-- ACTIVITY --
The response should be the lines of the data, starting at the first and ending at the one that contains "Task: Click the Profile app speedometer icon", copied without change.

-- GIVEN DATA --
--------------------
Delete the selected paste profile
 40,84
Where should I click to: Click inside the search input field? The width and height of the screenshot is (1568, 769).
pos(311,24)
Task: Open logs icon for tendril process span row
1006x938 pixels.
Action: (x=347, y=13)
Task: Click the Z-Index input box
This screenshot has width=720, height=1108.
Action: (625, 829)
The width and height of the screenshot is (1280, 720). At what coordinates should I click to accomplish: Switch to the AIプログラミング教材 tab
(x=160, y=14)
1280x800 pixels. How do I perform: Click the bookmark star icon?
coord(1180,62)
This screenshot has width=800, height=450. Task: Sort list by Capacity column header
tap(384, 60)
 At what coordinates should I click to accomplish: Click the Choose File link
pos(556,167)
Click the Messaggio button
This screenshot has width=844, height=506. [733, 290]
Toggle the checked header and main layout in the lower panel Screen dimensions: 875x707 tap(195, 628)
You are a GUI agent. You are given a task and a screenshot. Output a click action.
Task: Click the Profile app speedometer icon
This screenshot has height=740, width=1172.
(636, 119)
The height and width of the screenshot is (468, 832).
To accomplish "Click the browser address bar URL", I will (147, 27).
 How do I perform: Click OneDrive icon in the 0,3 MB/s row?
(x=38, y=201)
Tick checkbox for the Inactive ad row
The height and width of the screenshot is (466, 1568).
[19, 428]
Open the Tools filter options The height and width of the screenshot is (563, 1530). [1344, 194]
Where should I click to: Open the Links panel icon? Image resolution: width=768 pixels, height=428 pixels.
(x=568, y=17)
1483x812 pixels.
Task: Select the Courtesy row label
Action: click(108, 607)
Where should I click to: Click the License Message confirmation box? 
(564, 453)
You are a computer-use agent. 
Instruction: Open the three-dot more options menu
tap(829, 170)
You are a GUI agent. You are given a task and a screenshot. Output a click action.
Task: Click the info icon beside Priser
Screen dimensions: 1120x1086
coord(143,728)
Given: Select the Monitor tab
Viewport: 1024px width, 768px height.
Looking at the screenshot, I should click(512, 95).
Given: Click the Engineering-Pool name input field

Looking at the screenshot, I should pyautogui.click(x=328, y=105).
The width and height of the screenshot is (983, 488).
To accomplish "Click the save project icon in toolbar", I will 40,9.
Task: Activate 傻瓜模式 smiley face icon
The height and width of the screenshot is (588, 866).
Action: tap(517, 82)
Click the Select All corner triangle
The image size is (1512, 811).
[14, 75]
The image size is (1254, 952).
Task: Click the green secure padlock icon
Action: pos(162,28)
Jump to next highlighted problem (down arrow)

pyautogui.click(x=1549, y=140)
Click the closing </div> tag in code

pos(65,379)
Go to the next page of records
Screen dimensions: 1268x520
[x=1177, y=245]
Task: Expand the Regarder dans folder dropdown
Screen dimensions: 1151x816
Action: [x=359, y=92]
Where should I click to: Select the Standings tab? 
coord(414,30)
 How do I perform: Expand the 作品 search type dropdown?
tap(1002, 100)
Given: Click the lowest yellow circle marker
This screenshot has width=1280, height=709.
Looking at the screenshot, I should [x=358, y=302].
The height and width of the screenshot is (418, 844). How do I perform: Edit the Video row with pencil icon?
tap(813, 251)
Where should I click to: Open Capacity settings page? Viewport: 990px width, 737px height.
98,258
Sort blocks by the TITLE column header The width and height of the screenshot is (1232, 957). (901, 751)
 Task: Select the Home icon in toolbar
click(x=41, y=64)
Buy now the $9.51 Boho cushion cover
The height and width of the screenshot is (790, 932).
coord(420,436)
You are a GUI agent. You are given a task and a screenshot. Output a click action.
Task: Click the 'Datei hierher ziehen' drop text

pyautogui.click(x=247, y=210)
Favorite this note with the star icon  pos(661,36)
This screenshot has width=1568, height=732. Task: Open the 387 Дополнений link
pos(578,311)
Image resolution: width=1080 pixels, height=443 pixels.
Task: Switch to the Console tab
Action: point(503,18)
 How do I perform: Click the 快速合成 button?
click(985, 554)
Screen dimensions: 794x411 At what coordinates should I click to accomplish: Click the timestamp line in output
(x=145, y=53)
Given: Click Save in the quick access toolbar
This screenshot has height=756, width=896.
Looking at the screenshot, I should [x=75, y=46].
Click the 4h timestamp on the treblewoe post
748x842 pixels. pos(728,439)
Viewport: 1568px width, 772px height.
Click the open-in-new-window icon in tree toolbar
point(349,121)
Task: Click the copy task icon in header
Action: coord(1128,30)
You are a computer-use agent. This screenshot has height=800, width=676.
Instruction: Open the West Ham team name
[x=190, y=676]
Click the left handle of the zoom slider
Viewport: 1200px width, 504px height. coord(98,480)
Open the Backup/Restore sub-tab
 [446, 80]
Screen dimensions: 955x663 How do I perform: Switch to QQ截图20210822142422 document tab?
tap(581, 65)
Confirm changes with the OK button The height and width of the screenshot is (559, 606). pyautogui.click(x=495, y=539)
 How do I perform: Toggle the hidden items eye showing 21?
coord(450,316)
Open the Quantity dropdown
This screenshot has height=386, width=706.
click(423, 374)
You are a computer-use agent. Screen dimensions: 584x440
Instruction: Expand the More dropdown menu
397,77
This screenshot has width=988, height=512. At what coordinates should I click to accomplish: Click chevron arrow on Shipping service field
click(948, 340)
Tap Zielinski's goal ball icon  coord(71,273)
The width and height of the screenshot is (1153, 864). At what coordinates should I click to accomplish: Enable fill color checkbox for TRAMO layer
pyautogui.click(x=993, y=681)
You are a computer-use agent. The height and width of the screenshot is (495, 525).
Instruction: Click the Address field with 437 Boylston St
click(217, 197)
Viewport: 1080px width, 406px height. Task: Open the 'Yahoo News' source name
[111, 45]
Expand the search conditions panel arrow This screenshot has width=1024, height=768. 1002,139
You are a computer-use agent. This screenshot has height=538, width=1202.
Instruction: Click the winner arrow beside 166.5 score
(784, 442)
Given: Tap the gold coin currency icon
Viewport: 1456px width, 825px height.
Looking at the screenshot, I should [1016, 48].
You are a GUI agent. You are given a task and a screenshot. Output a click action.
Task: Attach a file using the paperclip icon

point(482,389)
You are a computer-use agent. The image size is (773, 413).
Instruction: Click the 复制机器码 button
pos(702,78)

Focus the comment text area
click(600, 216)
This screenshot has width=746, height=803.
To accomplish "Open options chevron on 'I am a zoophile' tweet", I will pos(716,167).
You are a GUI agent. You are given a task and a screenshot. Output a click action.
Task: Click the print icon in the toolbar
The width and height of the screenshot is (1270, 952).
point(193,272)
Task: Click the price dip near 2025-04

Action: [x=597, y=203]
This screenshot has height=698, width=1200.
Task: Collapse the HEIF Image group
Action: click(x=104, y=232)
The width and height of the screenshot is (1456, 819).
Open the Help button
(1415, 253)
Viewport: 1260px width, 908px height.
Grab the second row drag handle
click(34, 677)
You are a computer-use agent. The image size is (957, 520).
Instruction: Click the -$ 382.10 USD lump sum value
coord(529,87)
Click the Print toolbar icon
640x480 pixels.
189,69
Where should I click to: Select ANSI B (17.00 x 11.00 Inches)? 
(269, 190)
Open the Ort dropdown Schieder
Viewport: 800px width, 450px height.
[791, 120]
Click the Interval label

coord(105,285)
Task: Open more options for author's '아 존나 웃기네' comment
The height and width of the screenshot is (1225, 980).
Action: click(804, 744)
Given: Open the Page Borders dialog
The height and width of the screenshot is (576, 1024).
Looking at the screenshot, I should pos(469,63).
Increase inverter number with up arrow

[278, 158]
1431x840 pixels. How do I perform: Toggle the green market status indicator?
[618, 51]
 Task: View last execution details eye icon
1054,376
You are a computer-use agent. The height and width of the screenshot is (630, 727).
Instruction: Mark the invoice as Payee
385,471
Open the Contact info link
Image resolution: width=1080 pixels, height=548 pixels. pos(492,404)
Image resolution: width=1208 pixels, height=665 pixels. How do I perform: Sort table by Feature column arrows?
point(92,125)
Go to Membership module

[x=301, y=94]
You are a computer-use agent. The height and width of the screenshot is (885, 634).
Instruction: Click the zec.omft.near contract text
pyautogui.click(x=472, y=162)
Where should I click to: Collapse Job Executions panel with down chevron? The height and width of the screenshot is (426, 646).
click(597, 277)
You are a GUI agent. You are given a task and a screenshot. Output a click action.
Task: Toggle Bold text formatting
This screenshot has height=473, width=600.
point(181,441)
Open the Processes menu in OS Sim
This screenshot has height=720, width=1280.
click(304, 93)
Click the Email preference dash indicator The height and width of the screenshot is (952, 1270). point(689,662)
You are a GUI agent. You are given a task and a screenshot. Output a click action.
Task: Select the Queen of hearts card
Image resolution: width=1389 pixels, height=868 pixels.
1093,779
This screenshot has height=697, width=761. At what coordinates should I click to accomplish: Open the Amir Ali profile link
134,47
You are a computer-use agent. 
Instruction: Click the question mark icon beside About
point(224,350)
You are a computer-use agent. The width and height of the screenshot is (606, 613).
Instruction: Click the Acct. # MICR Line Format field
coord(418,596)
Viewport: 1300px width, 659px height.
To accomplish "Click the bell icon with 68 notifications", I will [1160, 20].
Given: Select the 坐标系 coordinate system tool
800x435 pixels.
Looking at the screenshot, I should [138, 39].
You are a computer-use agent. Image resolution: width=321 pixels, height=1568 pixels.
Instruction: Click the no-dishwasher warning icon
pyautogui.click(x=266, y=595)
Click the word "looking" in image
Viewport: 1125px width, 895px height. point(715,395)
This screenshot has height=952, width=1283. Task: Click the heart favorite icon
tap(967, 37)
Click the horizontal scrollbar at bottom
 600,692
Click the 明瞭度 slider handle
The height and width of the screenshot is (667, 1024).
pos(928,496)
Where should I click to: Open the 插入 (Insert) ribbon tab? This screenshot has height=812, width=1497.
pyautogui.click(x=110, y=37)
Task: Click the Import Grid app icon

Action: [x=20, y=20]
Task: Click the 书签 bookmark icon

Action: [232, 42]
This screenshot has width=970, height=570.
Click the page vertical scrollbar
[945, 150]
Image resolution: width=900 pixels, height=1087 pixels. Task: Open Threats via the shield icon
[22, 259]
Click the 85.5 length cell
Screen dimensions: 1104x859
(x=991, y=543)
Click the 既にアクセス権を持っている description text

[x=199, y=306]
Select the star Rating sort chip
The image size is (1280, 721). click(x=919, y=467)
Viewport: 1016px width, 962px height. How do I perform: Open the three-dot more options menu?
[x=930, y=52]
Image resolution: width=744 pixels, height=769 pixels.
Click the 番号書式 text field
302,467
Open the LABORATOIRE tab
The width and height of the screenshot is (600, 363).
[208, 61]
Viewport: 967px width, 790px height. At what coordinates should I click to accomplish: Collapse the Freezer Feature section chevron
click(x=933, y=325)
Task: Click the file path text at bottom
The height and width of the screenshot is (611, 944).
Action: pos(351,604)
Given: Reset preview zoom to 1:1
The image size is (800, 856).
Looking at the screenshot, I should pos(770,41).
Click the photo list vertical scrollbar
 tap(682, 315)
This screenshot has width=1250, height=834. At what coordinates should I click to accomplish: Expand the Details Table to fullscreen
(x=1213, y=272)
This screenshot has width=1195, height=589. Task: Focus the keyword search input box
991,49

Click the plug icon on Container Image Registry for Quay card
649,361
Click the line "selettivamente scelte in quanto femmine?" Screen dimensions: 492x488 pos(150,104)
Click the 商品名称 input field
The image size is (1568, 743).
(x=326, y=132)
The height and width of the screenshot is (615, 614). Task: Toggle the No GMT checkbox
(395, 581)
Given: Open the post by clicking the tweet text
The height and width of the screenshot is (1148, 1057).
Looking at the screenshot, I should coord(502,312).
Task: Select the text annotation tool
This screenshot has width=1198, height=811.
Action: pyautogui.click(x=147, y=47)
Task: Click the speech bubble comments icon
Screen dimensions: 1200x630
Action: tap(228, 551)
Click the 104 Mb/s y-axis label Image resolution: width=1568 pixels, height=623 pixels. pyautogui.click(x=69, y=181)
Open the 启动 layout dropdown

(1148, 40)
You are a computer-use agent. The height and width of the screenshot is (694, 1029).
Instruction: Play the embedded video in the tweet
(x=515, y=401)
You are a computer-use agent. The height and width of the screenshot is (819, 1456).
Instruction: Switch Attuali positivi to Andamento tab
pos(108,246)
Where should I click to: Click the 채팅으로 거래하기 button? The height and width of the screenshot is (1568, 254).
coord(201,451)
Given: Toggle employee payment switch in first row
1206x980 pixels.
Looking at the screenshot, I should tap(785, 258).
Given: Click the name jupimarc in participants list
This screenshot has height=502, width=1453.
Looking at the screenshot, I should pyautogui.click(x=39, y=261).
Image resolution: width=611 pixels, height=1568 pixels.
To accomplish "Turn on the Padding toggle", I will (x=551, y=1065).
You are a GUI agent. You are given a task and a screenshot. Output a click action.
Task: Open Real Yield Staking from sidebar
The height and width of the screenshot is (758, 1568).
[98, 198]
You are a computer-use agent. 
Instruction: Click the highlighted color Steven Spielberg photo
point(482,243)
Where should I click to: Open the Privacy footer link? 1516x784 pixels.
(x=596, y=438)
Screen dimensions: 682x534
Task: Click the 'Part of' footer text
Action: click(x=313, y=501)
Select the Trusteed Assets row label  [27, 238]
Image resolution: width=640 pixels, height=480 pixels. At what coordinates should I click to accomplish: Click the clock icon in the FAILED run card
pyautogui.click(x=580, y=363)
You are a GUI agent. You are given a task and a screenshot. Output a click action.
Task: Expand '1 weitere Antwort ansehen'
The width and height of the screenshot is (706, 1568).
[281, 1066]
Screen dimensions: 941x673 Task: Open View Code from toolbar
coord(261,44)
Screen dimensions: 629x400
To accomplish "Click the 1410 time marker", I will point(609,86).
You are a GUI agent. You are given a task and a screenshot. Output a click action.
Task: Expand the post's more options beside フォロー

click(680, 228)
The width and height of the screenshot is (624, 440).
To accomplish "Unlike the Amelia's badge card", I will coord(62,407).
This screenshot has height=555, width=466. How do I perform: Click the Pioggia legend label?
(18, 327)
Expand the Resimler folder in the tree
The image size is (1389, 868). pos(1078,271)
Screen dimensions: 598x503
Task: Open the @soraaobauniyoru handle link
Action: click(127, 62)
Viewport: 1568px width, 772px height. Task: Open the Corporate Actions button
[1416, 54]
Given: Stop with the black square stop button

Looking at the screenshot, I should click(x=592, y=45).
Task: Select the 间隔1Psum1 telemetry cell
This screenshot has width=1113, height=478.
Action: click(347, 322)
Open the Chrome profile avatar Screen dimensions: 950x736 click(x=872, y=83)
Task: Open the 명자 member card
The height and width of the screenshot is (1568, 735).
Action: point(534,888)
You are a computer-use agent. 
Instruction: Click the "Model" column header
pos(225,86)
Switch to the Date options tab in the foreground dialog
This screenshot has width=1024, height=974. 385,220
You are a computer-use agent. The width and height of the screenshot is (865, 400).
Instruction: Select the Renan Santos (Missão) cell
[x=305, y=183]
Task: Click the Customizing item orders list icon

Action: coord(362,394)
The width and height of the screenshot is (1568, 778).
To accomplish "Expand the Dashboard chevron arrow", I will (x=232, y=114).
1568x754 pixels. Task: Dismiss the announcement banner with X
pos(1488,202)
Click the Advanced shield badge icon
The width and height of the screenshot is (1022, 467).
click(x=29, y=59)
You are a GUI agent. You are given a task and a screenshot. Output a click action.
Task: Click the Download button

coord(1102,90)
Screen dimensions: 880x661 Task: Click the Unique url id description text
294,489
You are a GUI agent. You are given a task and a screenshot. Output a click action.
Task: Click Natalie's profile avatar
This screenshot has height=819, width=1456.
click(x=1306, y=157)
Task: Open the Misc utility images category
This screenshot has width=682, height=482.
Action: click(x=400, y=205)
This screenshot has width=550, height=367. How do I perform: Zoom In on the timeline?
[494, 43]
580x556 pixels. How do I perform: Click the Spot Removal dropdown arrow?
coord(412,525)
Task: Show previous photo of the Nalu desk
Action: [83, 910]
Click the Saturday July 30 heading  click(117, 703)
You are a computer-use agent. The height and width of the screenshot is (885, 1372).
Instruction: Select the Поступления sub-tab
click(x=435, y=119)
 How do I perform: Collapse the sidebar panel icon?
--------------------
-- ANSWER FOR THE TASK --
Delete the selected paste profile
 40,84
Where should I click to: Click inside the search input field? The width and height of the screenshot is (1568, 769).
pos(311,24)
Task: Open logs icon for tendril process span row
1006x938 pixels.
Action: (x=347, y=13)
Task: Click the Z-Index input box
This screenshot has width=720, height=1108.
Action: (625, 829)
The width and height of the screenshot is (1280, 720). At what coordinates should I click to accomplish: Switch to the AIプログラミング教材 tab
(x=160, y=14)
1280x800 pixels. How do I perform: Click the bookmark star icon?
coord(1180,62)
This screenshot has width=800, height=450. Task: Sort list by Capacity column header
tap(384, 60)
 At what coordinates should I click to accomplish: Click the Choose File link
pos(556,167)
Click the Messaggio button
This screenshot has width=844, height=506. [733, 290]
Toggle the checked header and main layout in the lower panel Screen dimensions: 875x707 tap(195, 628)
You are a GUI agent. You are given a task and a screenshot. Output a click action.
Task: Click the Profile app speedometer icon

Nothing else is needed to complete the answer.